I stomp through the living room and yank open the door to the attic. “What are you doing?” I try to modulate my voice so the situation, if it is a situation, and it probably is, doesn’t escalate.
The girl’s siren howl barrels down the stairs. It’s not the worst kind of scream, the kind that evokes a pool of blood or a bone poking through skin, but it’s alarming enough.
“Shut up, you fat-ass cockhole,” the boy yells. The attic is his room now because he’s too old to share with a kid, and he doesn’t care about the spiders. That’s the least of what he doesn’t care about. “Get out of my room.”
“I don’t have to. Mommm!” the girl wails.
I march up the stairs. They are hardwood and still shiny at the edges where no one walks on them, remnants of the days when the whole house was a showplace for robber barons or shipping magnates and no expense had been spared, even in the attic. They’d be nice if I sanded and refinished them.

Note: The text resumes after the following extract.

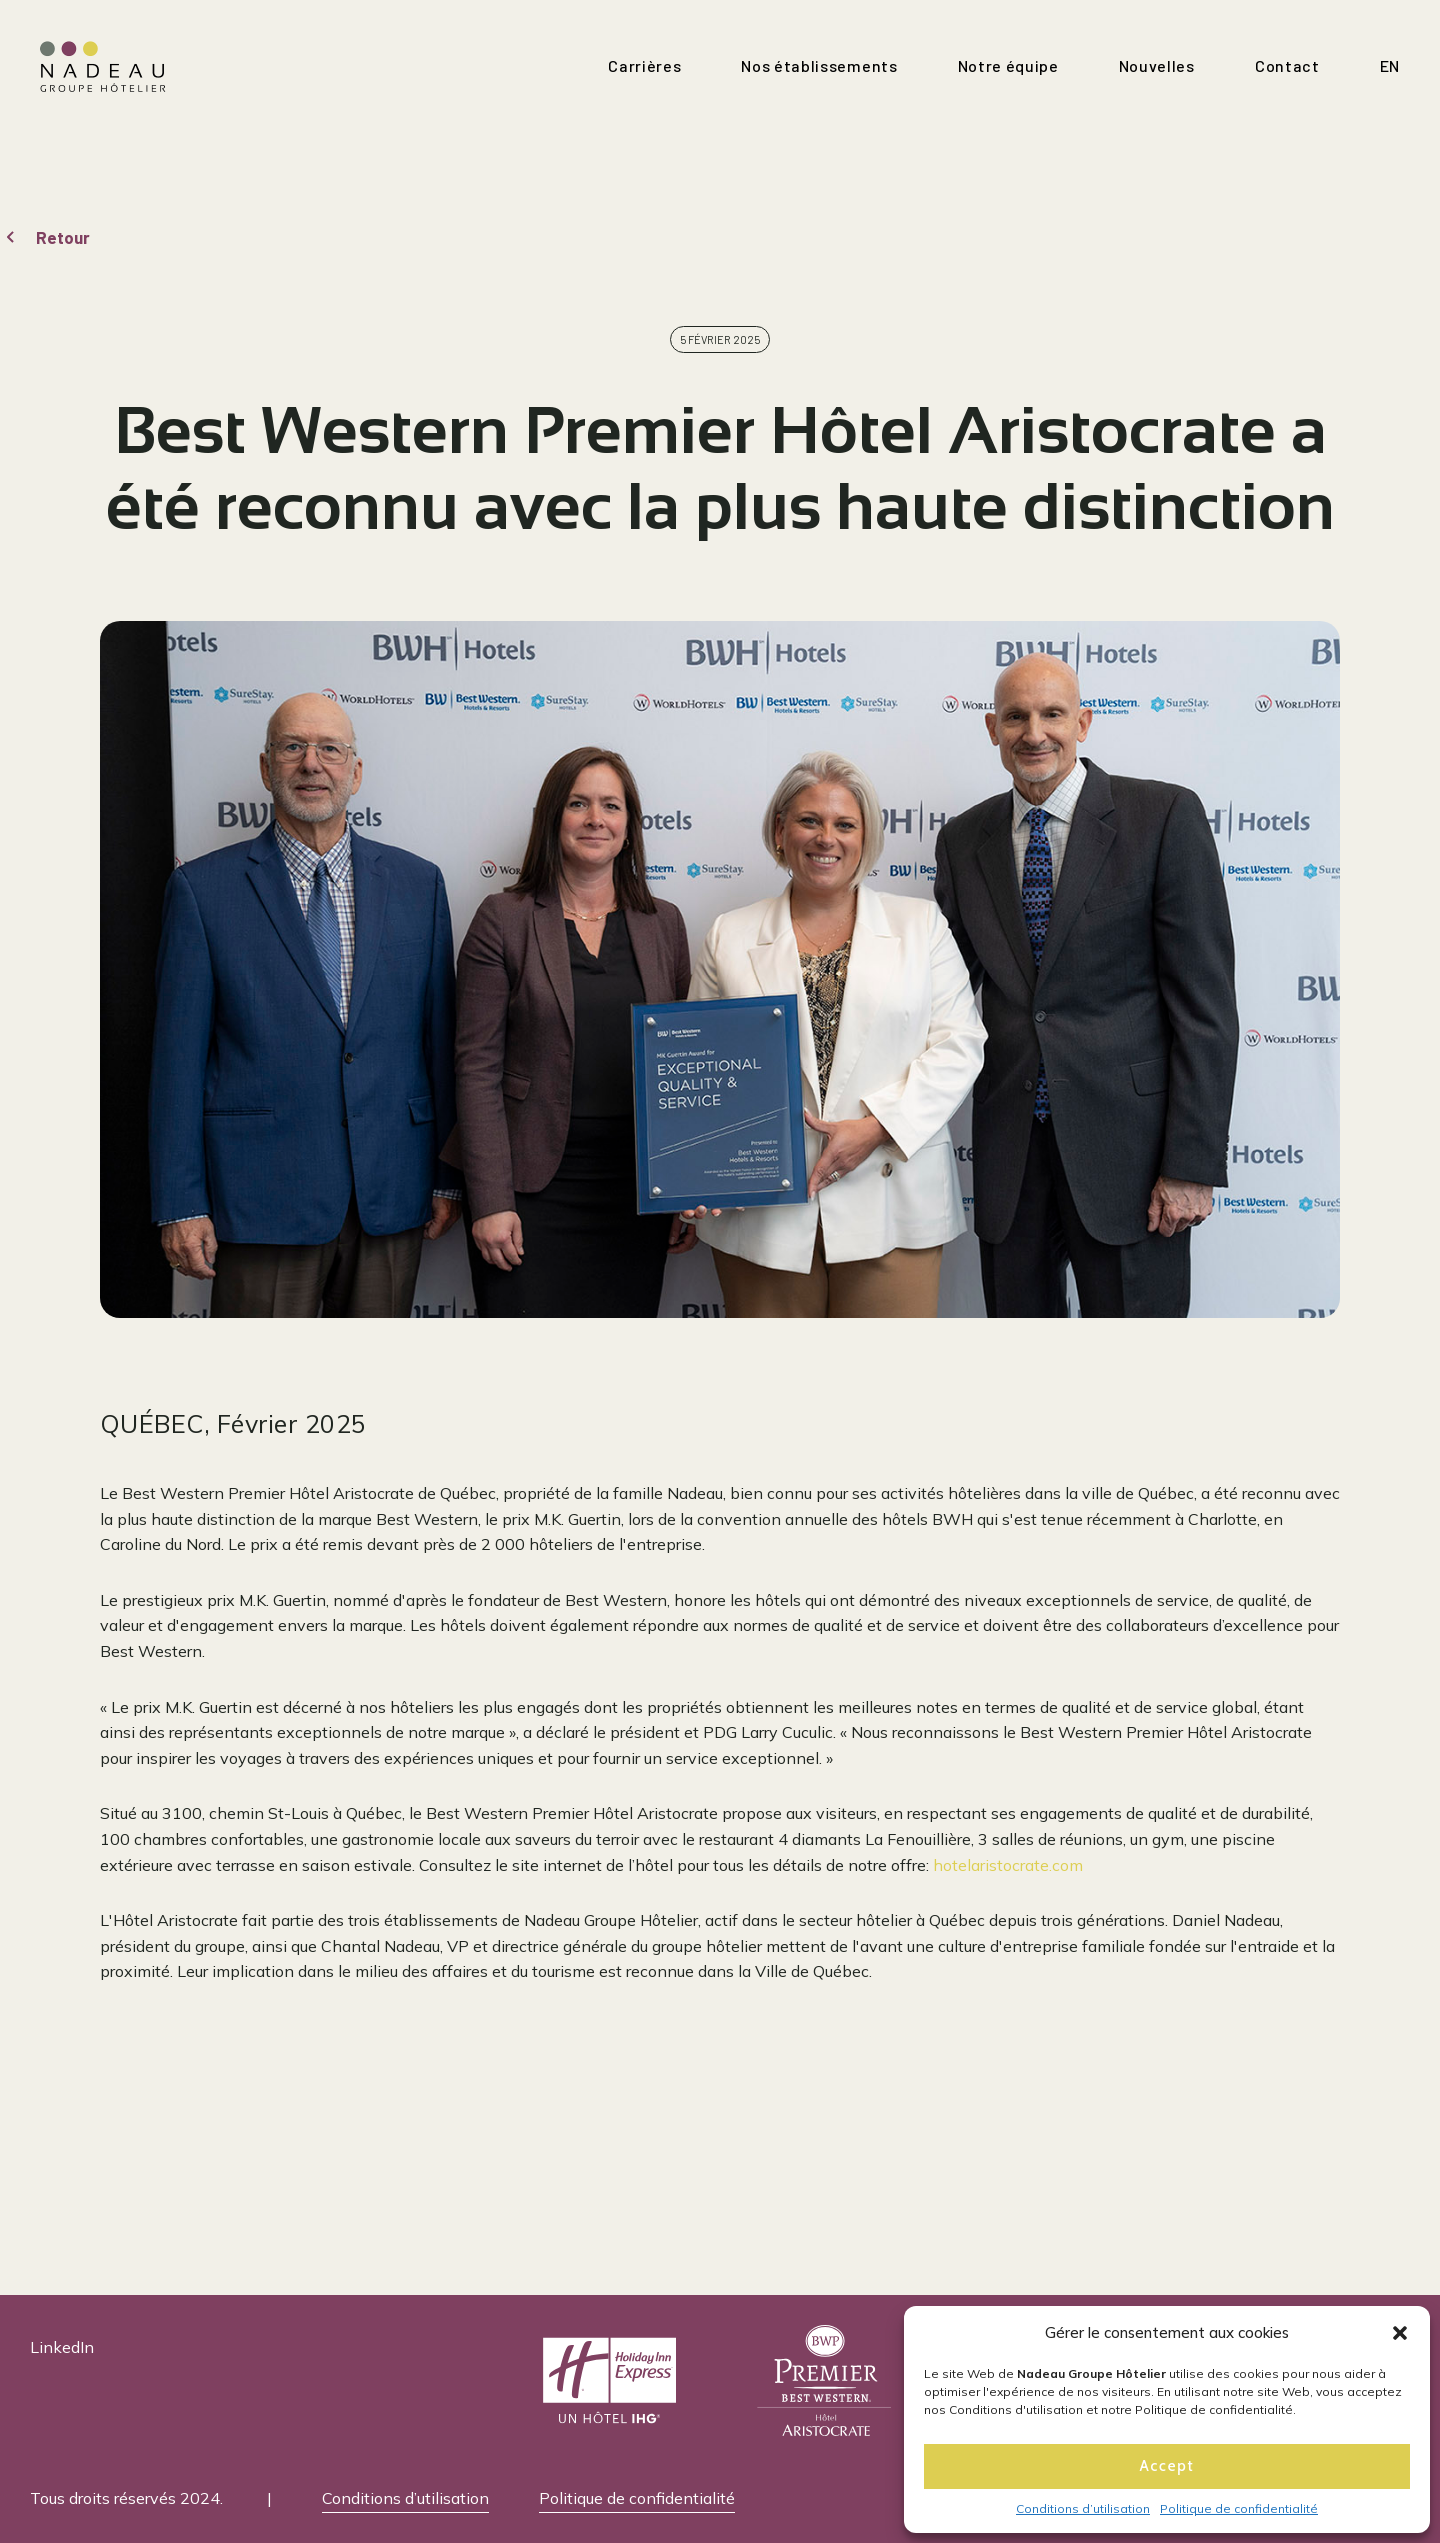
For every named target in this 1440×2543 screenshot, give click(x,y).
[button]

“What is the problem?” I demand as I squint into the gloom.
The floor is rougher up here. It would take a lot to make it nice. A lot more than I could justify spending on a rental. Like fixing a floor is even one of my options.
The October sun barely squeezes in through the dormer window. Outside, across the street, a fire burns in a green plastic trash can. The Devil’s Night ceremonies are starting before the sun even goes down. I listen for sirens but hear nothing. One little fire is hardly the worst of it. The trash can is one the city owns, heavy and durable. It won’t melt right away. Maybe someone will put it out soon. Maybe someone will catch it in time.
“He’s going to cut my arm off,” the girl says, her voic
e hitching with her sobs. “He’s got a knife.”
“How’s she supposed to be Furiosa for Halloween if she’s got two arms?” The boy pulls his dreadlocks, dyed white even though his hair is naturally blond, forward and strokes them. The gesture reminds me of the baby blanket he’d always insisted on draping over his head when he was little. He’s shirtless even though the attic is chilly. His lack of concern for personal comfort troubles me. But that’s the least of the things that trouble me. He grins at me with that cocky smile he uses when he’s sure he’s winning an argument. “It’ll grow back, anyway.” He lounges back on the filthy black-and-white-checked futon he dragged in from the eviction trash heap next door in spite of my warning about bedbugs and slides the tip of a folding knife under his fingernail.
“I don’t want my arm cut off,” the girl cries. “Even if it’s going to grow back.” She hugs herself but doesn’t run away.
“Arms don’t grow back,” I say. “You can be whatever you want for Halloween.”
Her crying escalates.
“Give me that.” I reach for the knife.
The boy snatches it away. His hair swings back revealing an angry “X” carved over where most people think their heart is. The lines of the symbol are crusted black as though he’s rubbed dirt in the wound. The ridges are raised and puffy looking.
I am concerned, but it isn’t serious enough for an emergency-room visit. Antiseptic will fix this. And he’s got an appointment with a counselor. It’s not all that bad. It can’t be. The appointment is in January, so the doctor must think it’s okay to wait three months. He wouldn’t make him wait if the boy was really sick, if this self-harm was a symptom of something bad.
“What happened to you?”
“The angel Ariel came down and cut out my heart. She said I’d be better prepared to do my work without it.” He lifts his chin and stares at me as if daring me to contradict him. His voice is as deep as his father’s. When did that happen?